■ Stated goal:
Rewrite the listing as a Markdown table with columns No. and Line, one row per line, from the line containing "Task: Choose the 연중 (YTD) tab" through the line containing "This screenshot has width=667, height=465.", both included. Omit blank lines.

■ Provided information:
+===+

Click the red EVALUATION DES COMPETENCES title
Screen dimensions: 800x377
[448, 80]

+===+

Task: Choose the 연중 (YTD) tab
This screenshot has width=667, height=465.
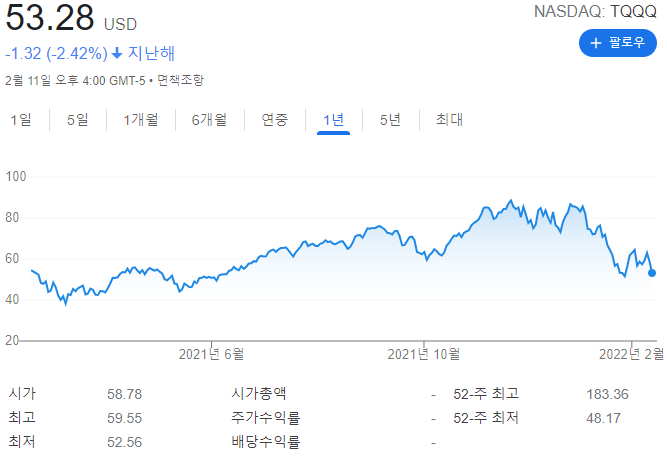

+===+

■ Full output:
| No. | Line |
|---|---|
| 1 | Task: Choose the 연중 (YTD) tab |
| 2 | This screenshot has width=667, height=465. |